Interface with generic parameter vs Interface with generic methods

白昼怎懂夜的黑 提交于 2019-11-28 18:37:27

Your generic method implementation has to be generic as well, so it has to be:

public class MyConcrete2 : IMyInterface2
{
    public T My<T>()
    {
        throw new NotImplementedException();
    }
}

Why you can't do My<string>() here? Because interface contract needs a method, that could be called with any type parameter T and you have to fulfill that contract.

Why you can't stop genericness in this point? Because it would cause situations like following:

Class declarations:

public interface IMyInterface2
{
    T My<T>(t value);
}

public class MyClass21 : IMyInterface2
{
    public string My<string>(string value) { return value; }
}

public class MyClass22 : IMyInterface2
{
    public int My<int>(int value) { return value; }
}

Usage:

var item1 = new MyClass21();
var item2 = new MyClass22();

// they both implement IMyInterface2, so we can put them into list
var list = new List<IMyInterface2>();
list.Add(item1);
list.Add(item2);

// iterate the list and call My method
foreach(IMyInterface2 item in list)
{
    // item is IMyInterface2, so we have My<T>() method. Choose T to be int and call with value 2:
    item.My<int>(2);

    // how would it work with item1, which has My<string> implemented?
}
Rakesh

when you write the Generic Method the Definition is for keeping the placeholder. Actual Type comes into picture when you call the method. so instead you should write

public T My<T>()
{
    throw new NotImplementedException();
}

and when you call the method you can use the string there.

Christoffer Mansfield

Because your interface declares a generic method T My<T>(), but you implementation does not implement a function with that specific signature.
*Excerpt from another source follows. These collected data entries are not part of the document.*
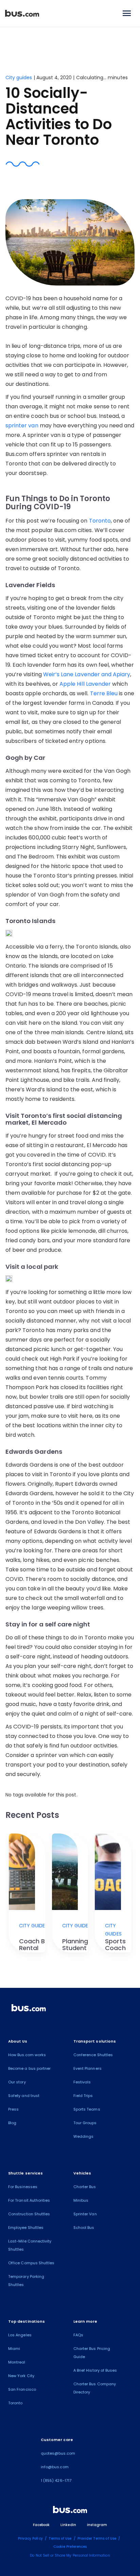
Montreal (16, 2362)
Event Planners (87, 2068)
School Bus (83, 2227)
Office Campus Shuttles (31, 2263)
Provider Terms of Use (96, 2538)
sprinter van (21, 425)
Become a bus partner (29, 2068)
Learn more (85, 2321)
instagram (97, 2524)
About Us (17, 2041)
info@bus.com (55, 2467)
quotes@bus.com (58, 2453)
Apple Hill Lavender (85, 684)
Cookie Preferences (70, 2546)
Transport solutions (94, 2041)
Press (13, 2109)
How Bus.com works (27, 2055)
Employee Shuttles (25, 2227)
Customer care (57, 2439)
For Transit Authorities (29, 2200)
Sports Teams (86, 2109)
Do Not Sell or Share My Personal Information (70, 2555)
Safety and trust (23, 2095)
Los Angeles (20, 2335)
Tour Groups (85, 2123)
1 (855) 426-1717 (56, 2480)
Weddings (83, 2136)
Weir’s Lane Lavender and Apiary (86, 674)
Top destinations (26, 2321)
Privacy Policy (30, 2538)
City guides (19, 77)
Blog (12, 2123)
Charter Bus (84, 2186)
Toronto (100, 521)
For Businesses (22, 2186)
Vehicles (82, 2173)
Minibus (80, 2200)
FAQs (78, 2335)
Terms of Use (60, 2538)
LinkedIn (68, 2524)
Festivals (82, 2082)
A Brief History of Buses (95, 2370)
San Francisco (22, 2389)
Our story (16, 2082)
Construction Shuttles (29, 2214)
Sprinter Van (85, 2214)
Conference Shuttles (93, 2055)
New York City (21, 2375)
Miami (14, 2348)
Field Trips (83, 2095)
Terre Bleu (104, 693)
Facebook (41, 2524)
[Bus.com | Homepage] (29, 2009)
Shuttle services (25, 2173)
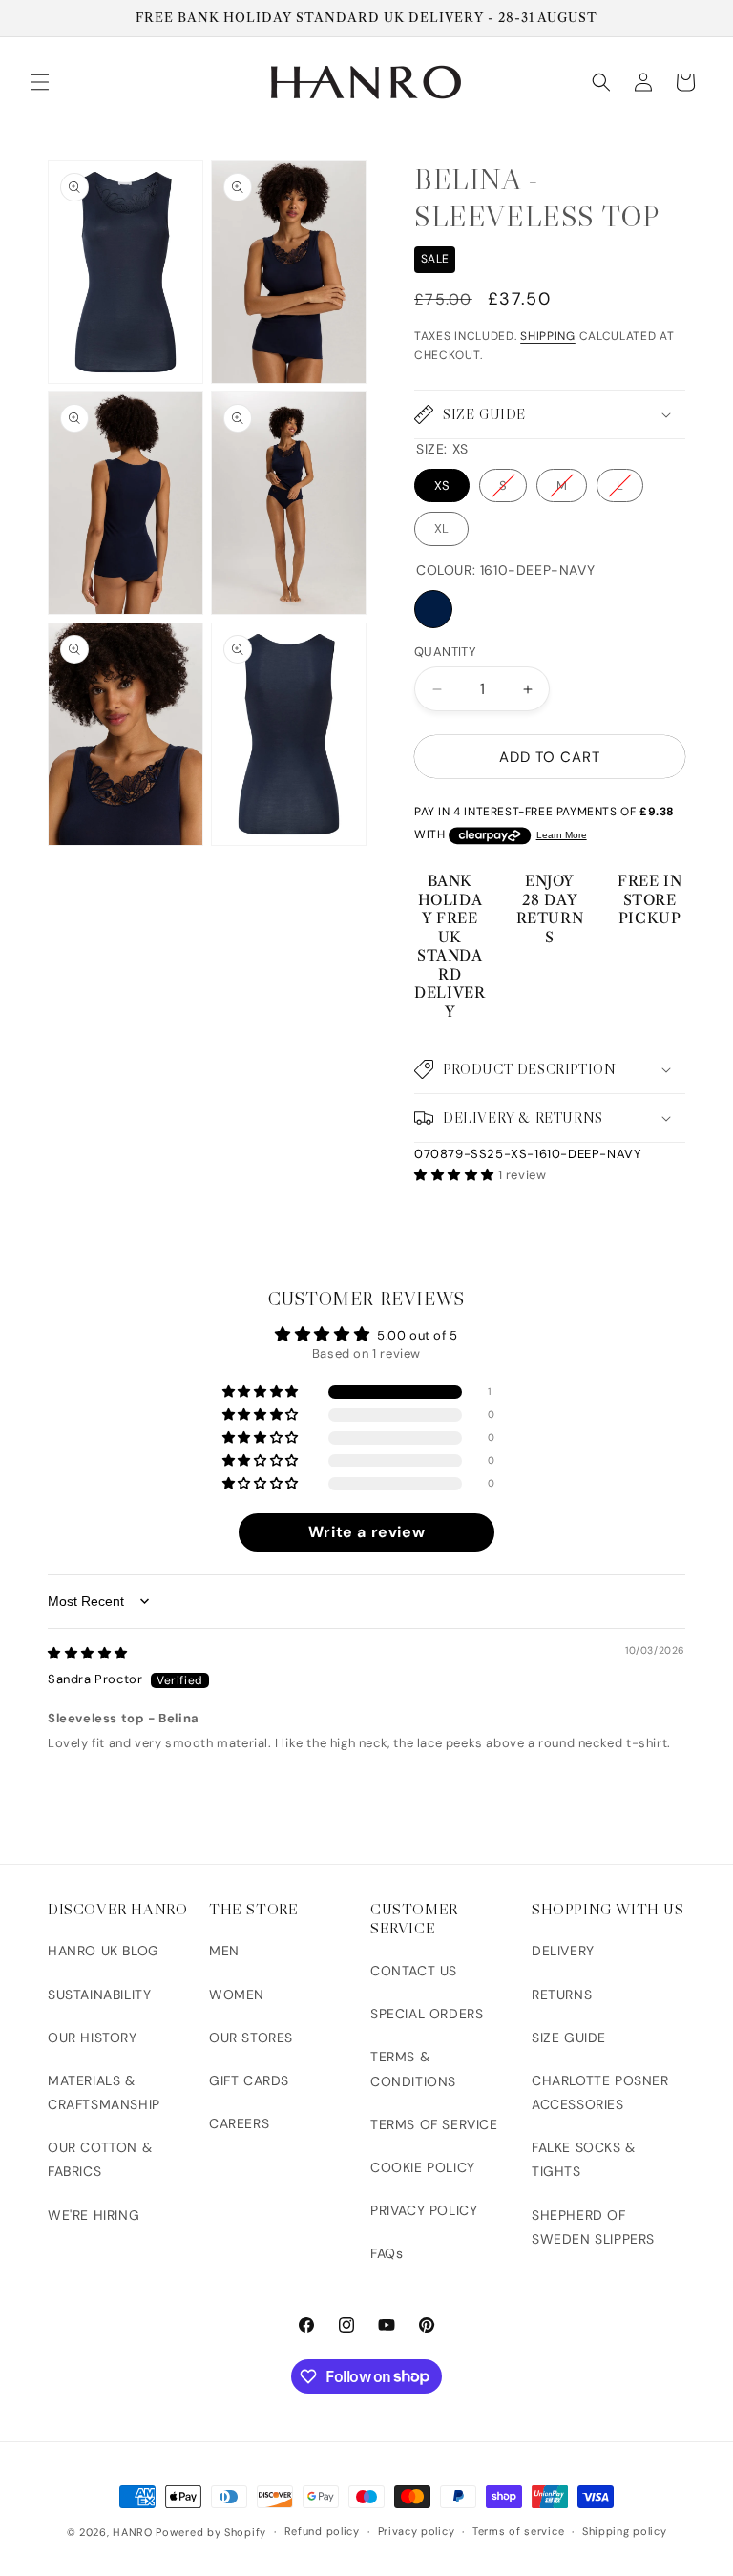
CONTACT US (413, 1970)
To achieve what you want, you need to provide the T generic parameter to the interface instead, in your first example:

public interface IMyInterface2<T>
{
        T My();
}

public class MyConcrete2 : IMyInterface2<string>
{
    public string My()
    {
        throw new NotImplementedException();
    }
}

Your solution does not work for two reasons.

First, an interface is a contract. When you implement IMyInterface2 you guarantee that you will implement a function named My that takes a generic type parameter and returns that type. MyConcrete2 does not do this.

Second, C# generics do not allow any kind of type parameter specialization. (I do wish C# supported this.) This is a common thing in C++ templates where your example would compile, but any usages of MyConcrete2 would fail to compile if they don't call My with a string.